=== YOUR OBJECTIVE ===
Could you transcribe, word for word, the part of the passage below on the Klan and Oklahoma's 1922 governor's race that opens with the words containing "Echoes of 2020" and closes with "Ku Klux Klan."?

=== DOCUMENT SECTION ===

Echoes of 2020 unrest
The Klan’s overthrow of a governor is worth recalling, in part, because the 1922 Oklahoma election echoed many divisions of 2020.
The Democrat, Jack C. Walton, had his own version of the centrist versus progressive split in the party. Like President-elect Joe Biden, Walton stitched together a coalition of leftists, centrists and people of colour. The Socialist Party had been surprisingly strong in Oklahoma during the 1910s, but had never achieved real power. The remnants of that party backed Walton.
During the campaign, Walton denounced the lynching of an African American man named Jake Brooks in Oklahoma City, while the Republican quietly accepted the endorsement of the Ku Klux Klan.
Moderate white voters in the cities of Tulsa and Oklahoma City were slow to perceive the insidious influence of the KKK in the political mainstream. But the Tulsa Race Massacre of 1921 had proven the organization was not the “benevolent society” of its propaganda.
When the KKK built a massive convention building called Beno Hall on Tulsa’s Main Street, the organization marketed “Beno” as short for “benevolent.” But everyone knew it meant “be no immigrants, be no Jews, be no [n-word].”

=== RAW DATA ===

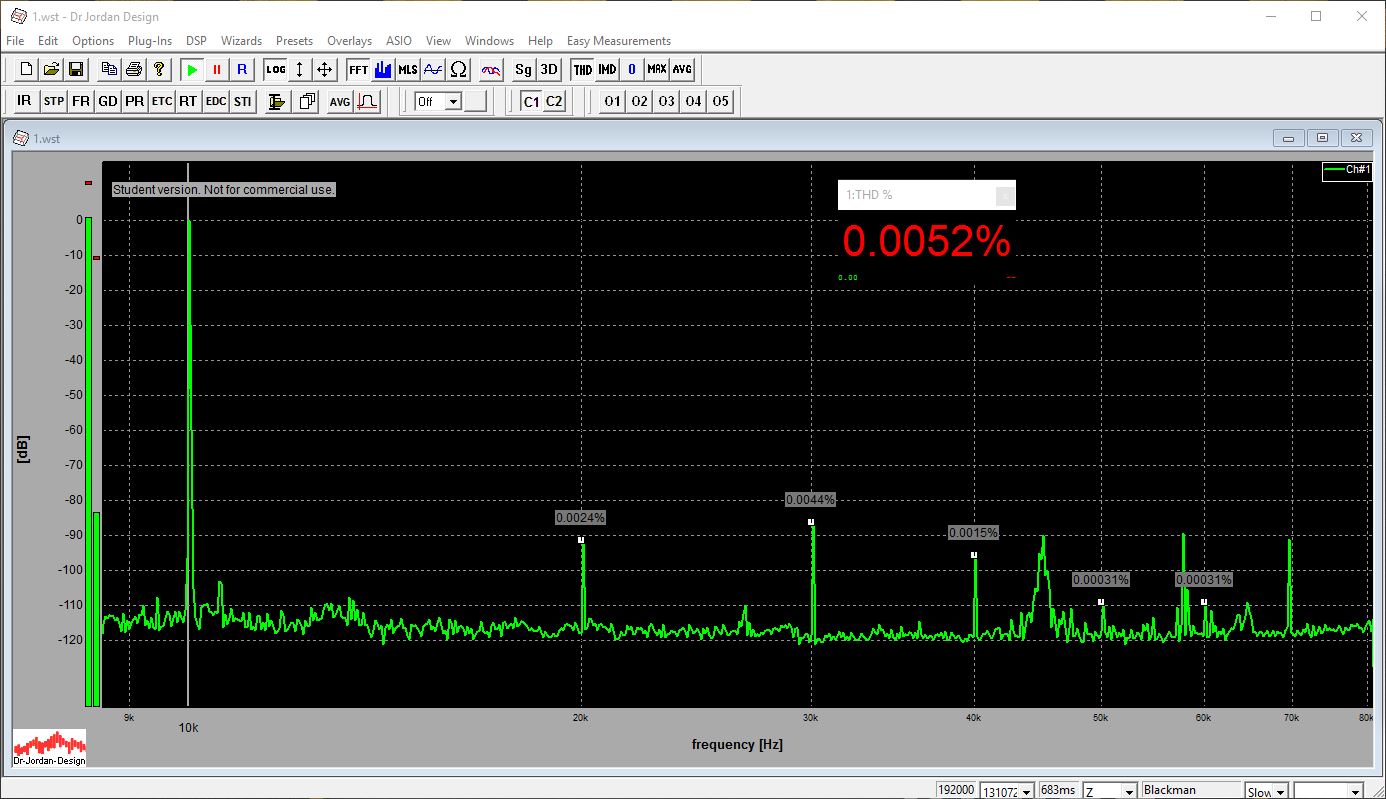Screen dimensions: 1386x799
Task: Open the 3D plot tool
Action: click(549, 70)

=== EXERCISE RESPONSE ===
Echoes of 2020 unrest
The Klan’s overthrow of a governor is worth recalling, in part, because the 1922 Oklahoma election echoed many divisions of 2020.
The Democrat, Jack C. Walton, had his own version of the centrist versus progressive split in the party. Like President-elect Joe Biden, Walton stitched together a coalition of leftists, centrists and people of colour. The Socialist Party had been surprisingly strong in Oklahoma during the 1910s, but had never achieved real power. The remnants of that party backed Walton.
During the campaign, Walton denounced the lynching of an African American man named Jake Brooks in Oklahoma City, while the Republican quietly accepted the endorsement of the Ku Klux Klan.